[Date Prev][Date Next] [Thread Prev][Thread Next] [Date Index] [Thread Index]

Re: How to verify newly burned disc



Hi,

Greg Wooledge wrote:
> Audio CDs do not have a file system.  There's nothing to mount.  There
> are no ".wav files".

Correct. Further the CD-DA sectors are not readable by the usual Linux
block i/o. dd(1) and write(2) will throw error.
Reading is done by special programs which use the SCSI command READ CD.
The kernel offers this as ioctl(CDROMREADAUDIO).


> To the best of my knowledge, there is no way to verify every bit of
> audio on an audio CD.  They're simply not structured in a way that makes
> it possible to retrieve a stream of digital audio data.

It's not that bad, although CD-DA is not well suitable for storing data.

CDs have a structure named Table-Of-Content which records the start
sectors of the tracks and of gaps between tracks.

CD-DA sectors contain 2352 bytes of payload and some error correction.
The main problem with reading a flawlessly recorded data stream is that
the sectors do not contain a field which tells their sector number. So
random addressing depends on the Q sub-channel bits which are few.
This makes it somewhat tricky for the drive firmware to find exactly the
sector with the given number.

Nevertheless i expect a good drive with good medium to reproduce the same
payload data as have been written. But the reader programs have to invent
new WAVE headers for the extracted data. The original input files usually
had such headers which did not get recorded on the CD. So these headers
can differ. It is not totally trivial to find out the size of the WAVE/RIFF
headers and the position of the audio payload data.

## Dataset content
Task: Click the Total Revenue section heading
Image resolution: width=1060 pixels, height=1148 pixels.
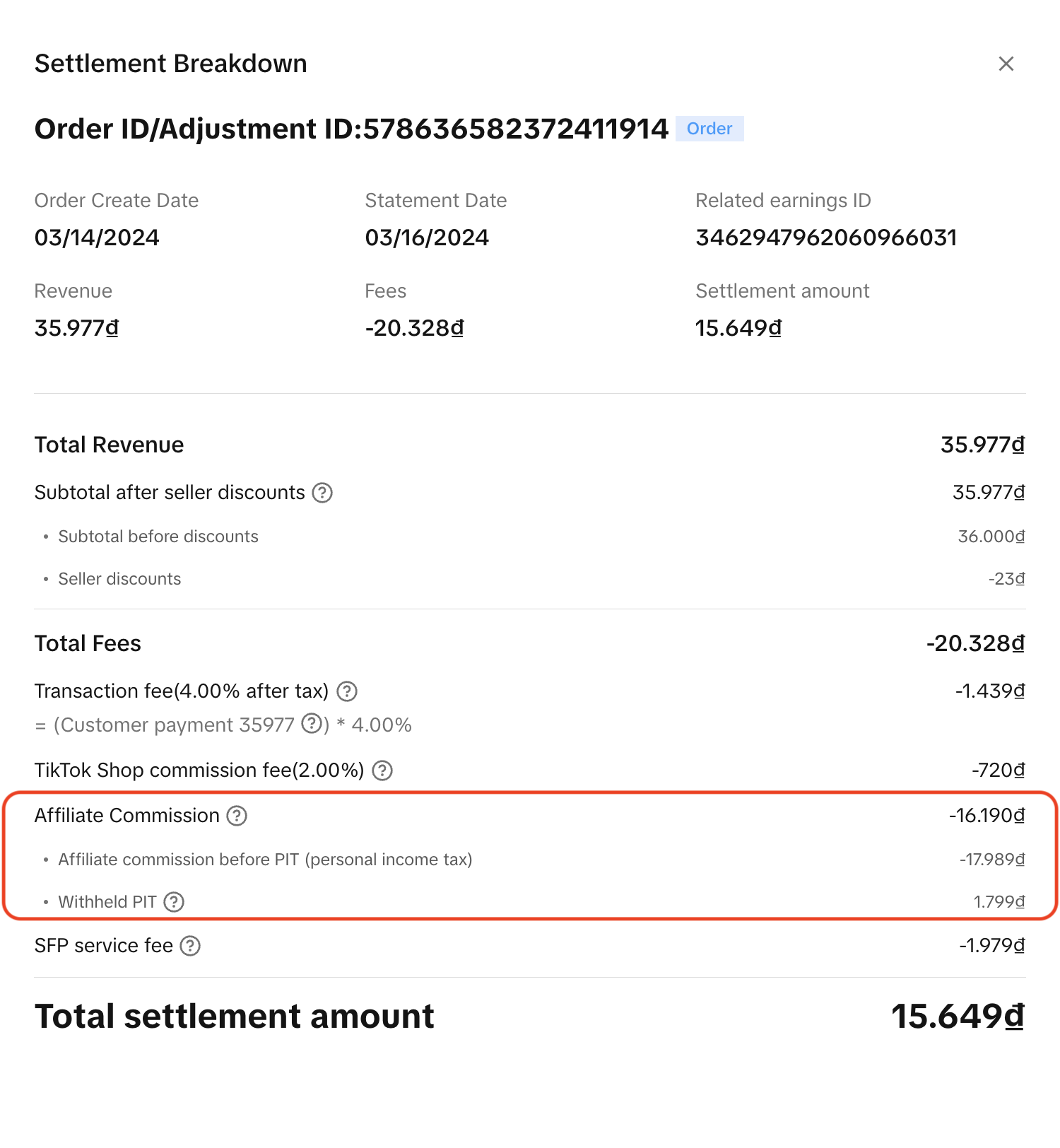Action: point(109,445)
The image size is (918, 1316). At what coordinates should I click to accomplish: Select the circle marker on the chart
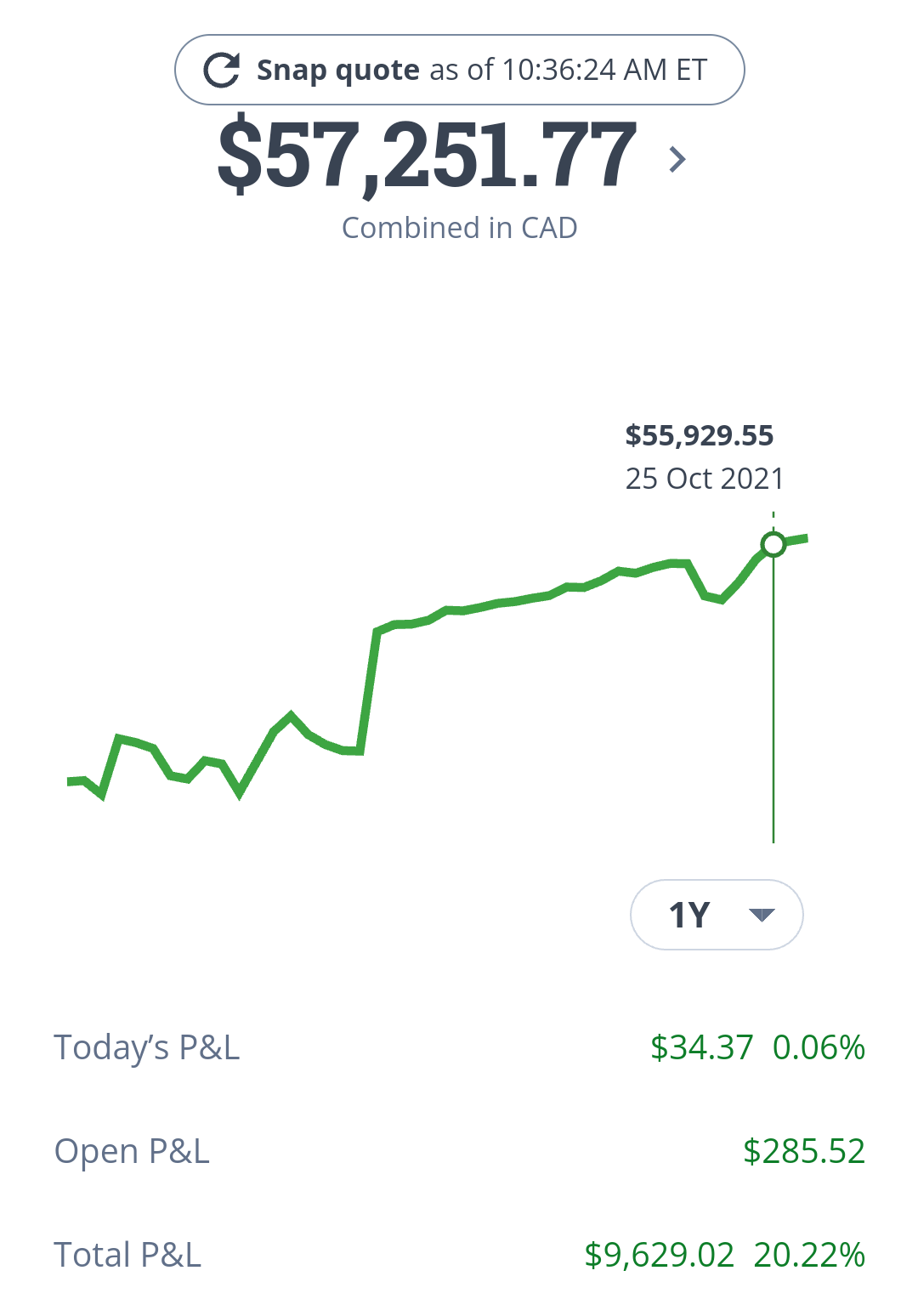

## Instructions for the task
Answer these from the mailing-list reply about audio CDs:
(a) Which SCSI command do the special reading programs use?
(b) What structure records the start sectors of the tracks and of the gaps between them?
(c) How many bytes of payload does a CD-DA sector contain?

## Answer to this exercise
(a) READ CD
(b) The Table-Of-Content
(c) 2352 bytes